Accelerators and Hybrid Exascale Systems (AsHES)
IPDPS 2013: IEEE International Parallel and Distributed Processing Symposium
Prof. Richard Vuduc, Georgia Institute of Technology
In this talk, we will "pop up a level" and ask whether first principles of algorithm and architecture design can tell us anything about heterogeneity. In particular, I'll posit "strawman" cost models that connect properties of an algorithm with physical properties of machines, like energy, power, and area. I will then explain what these models imply. For instance, I'll use them to evaluate the time- and energy-efficiency of heterogeneous designs as well as for predicting the benefits of other forms of heterogeneity, such as "communication" heterogeneity.
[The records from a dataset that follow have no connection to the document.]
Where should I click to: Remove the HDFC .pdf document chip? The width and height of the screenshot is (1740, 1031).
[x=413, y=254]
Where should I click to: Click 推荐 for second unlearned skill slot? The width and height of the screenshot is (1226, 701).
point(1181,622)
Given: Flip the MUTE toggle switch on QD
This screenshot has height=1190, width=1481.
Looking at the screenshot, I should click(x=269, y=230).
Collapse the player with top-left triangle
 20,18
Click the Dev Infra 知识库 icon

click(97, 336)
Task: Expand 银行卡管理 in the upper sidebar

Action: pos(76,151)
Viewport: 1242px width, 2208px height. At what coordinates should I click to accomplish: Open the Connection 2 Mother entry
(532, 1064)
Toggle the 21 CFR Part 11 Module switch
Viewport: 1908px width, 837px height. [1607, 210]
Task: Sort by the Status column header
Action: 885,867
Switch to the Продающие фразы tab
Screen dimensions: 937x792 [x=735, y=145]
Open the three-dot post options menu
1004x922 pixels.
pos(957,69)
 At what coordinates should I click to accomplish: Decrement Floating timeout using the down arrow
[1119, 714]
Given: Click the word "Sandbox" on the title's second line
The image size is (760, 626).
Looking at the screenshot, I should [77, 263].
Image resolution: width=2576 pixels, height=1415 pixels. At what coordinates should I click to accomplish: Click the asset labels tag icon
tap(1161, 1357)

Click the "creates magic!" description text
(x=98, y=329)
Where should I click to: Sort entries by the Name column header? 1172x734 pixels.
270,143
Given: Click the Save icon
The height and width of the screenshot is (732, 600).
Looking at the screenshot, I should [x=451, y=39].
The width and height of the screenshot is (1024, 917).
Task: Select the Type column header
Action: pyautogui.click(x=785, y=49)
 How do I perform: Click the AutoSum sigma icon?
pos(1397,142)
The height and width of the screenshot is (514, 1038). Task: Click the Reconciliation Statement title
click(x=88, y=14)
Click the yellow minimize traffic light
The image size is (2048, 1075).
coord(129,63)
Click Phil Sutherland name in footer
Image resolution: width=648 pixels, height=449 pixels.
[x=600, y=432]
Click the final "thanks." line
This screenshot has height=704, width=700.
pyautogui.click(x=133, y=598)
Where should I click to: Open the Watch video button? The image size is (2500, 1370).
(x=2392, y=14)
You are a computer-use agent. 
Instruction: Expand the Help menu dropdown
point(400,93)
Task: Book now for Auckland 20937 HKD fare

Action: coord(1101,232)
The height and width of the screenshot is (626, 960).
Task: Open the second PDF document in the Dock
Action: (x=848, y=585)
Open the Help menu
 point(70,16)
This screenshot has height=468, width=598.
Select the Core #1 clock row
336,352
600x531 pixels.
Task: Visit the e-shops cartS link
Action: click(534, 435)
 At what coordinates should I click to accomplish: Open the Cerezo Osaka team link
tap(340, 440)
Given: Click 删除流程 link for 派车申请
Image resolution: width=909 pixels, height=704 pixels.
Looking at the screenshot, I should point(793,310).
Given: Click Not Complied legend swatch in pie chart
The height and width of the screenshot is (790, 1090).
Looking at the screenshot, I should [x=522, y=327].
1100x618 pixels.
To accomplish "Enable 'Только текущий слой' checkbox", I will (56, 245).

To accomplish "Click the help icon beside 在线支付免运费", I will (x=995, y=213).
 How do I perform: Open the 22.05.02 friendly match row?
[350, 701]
And although I'll show a bunch of formulas, calculate things, and plot them, I stress that this talk is about ideas, rather than a well-developed set of results. As such, your questions, healthy skepticism, (constructive!) feedback, and offers of collaboration may be even more welcome than usual! :-)
This work is joint with current and former students: Jee Whan Choi, Aparna Chandramowlishwaran (MIT), Marat Dukhan, and Kenneth Czechowski. The talk will preview two papers (one lead by Choi, the other by Czechowski) to appear at the main IPDPS'13 conference later in the week.Bio:
Richard (Rich) Vuduc is an Associate Professor at Georgia Tech in the School of Computational Science and Engineering. His research lab, the HPC Garage (hpcgarage.org), is interested in all-things-high-performance-computing, with an emphasis on parallel algorithms, performance analysis, and performance tuning. He is a member of the DARPA Computer Science Study Panel, recipient of the NSF CAREER Award, and co-recipient of the Gordon Bell Prize (2010). His lab's work has received a number of best paper nominations and awards, including most recently the 2012 Best Paper Award from the SIAM Conference on Data Mining.